• TEXTO PARA ANÁLISE:
Apesar da Constituição ser mais inclusiva com os povos indígenas, mesmo 33 anos depois, eles continuam recebendo ameaças. A mais recente, realizada pelo governo de Jair Bolsonaro, diz respeito à responsabilidade pelas Terras Indígenas (TIs). Com a MP n.º 870/2019, o Presidente transfere para o Ministério da Agricultura, Pecuária e Abastecimento a identificação, reconhecimento e demarcação desses territórios, afetando a Fundação Nacional do Índio (Funai). Segundo Mirindju, os povos indígenas são constantemente atacados por pessoas de fora e a comunidade sente o impacto das políticas que prejudicam a eles e ao meio ambiente: “Muitos dos não indígenas não entendem o quão preocupante é o avanço do desmatamento. Hoje, vemos muita poluição com envenenamento das águas dos rios e com as queimadas das florestas. Eles precisam começar a refletir sobre isso, pois sem a natureza, a gente não vive.”

Quanto mais o governo demora para demarcar uma área, mais ela fica vulnerável à invasão de terceiros. É o que acontece, por exemplo, com a TI Karipuna, em Rondônia, que apesar de ter sido homologada em 1998, está com mais de 10 mil hectares de floresta destruídos, em consequência da exploração ilegal de madeira e de grilagem.
Ainda segundo o artigo, na região referente à Floresta Amazônica brasileira, foi constatado que 90% da área que está conservada do bioma corresponde às TIs e Unidades de Conservação, que utilizam métodos sustentáveis para a manutenção da vegetação natural. Tais dados provam que esses territórios desempenham um papel determinante na contenção do desmatamento e das mudanças climáticas.

• SEÇÃO DE DADOS:
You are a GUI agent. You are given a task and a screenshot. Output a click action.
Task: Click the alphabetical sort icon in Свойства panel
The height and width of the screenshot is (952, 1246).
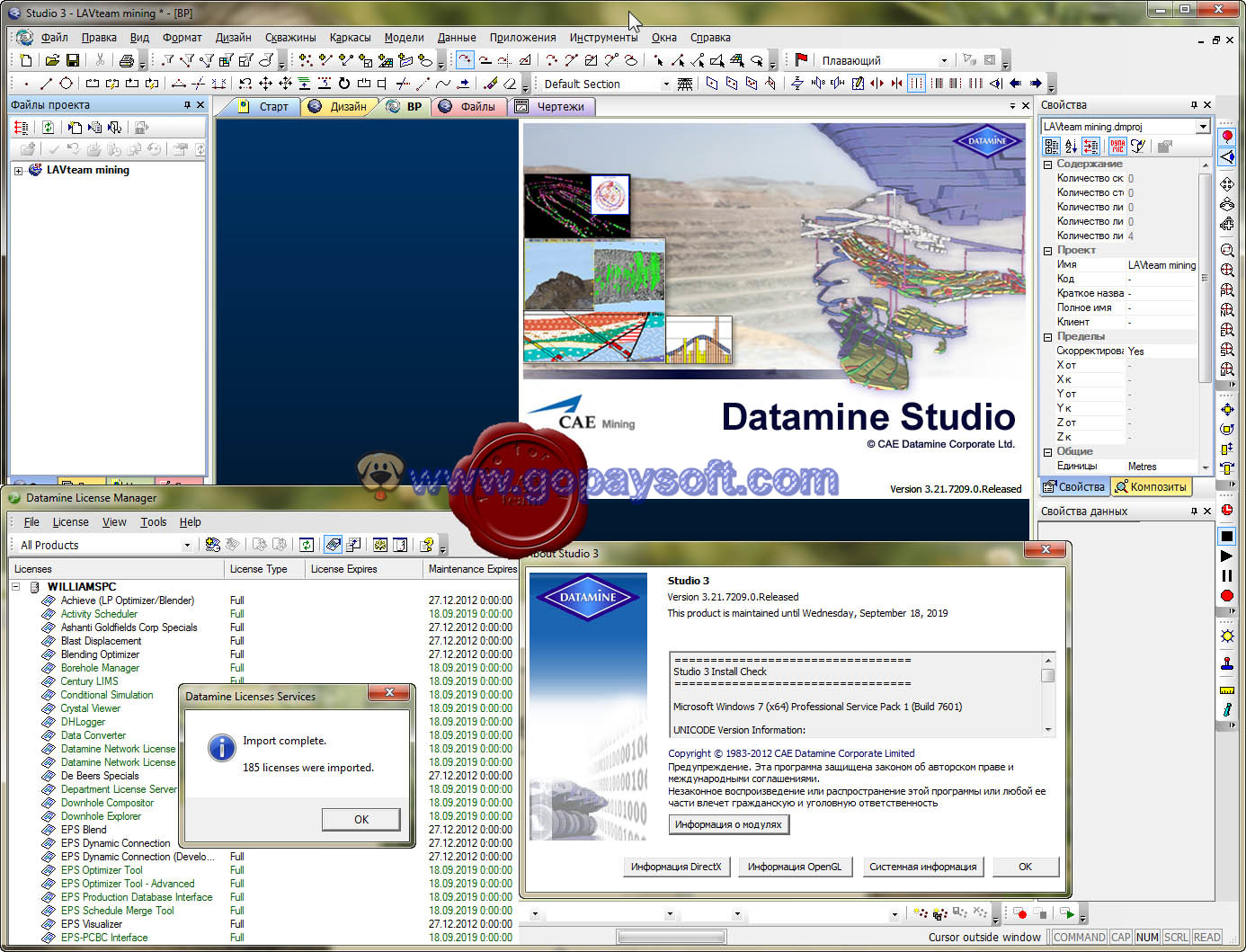point(1071,146)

• O QUE SE PEDE:
Como prosseguiria o texto sobre as Terras Indígenas depois da última frase? Escreva o próximo trecho dando continuidade a ele.

• RESULTADO:
De acordo com o Projeto de Monitoramento do Desmatamento na Amazônia Legal por Satélite (PRODES), entre os anos de 2004 e 2014, houve a redução em 80% do desflorestamento da área, devido principalmente à criação de áreas protegidas e a ações de controle e repressão ao crime coordenadas pelo Ibama. Segundo Neusa Poty, moradora da terra indígena Guarani do Jaraguá, a manutenção dessas florestas se deve em grande parte à presença dos povos indígenas: “Acho que no nosso caso, na terra Guarani, se não fosse por nós, não teria mais todo o verde que nos rodeia. Damos muita importância para árvores específicas por questões medicinais. São delas que fazemos nossos remédios. A natureza nos protege, e nós a protegemos, é um equilíbrio.”

Assim, a demarcação de TIs é fundamental para a reprodução física e cultural desses grupos e para a manutenção de seus modos de vida tradicionais, as quais fazem parte do patrimônio cultural brasileiro - o que caracteriza um dever da União, conforme disposto no Art. 24, Inciso VII da Constituição. Para Poty, se existissem políticas públicas mais fortes e frequentes que visassem marcar e proteger as terras indígenas, o meio ambiente estaria melhor preservado: “Hoje, poderíamos estar recuperando a maior parte do que já foi perdido. Sem a natureza, nem sei como estaríamos, por isso sempre preservaremos a nossa cultura.” A integridade dessas terras ainda garante a proteção do meio ambiente e da biodiversidade, o que também é um direito constitucional prescrito pelo art. 225 da Constituição.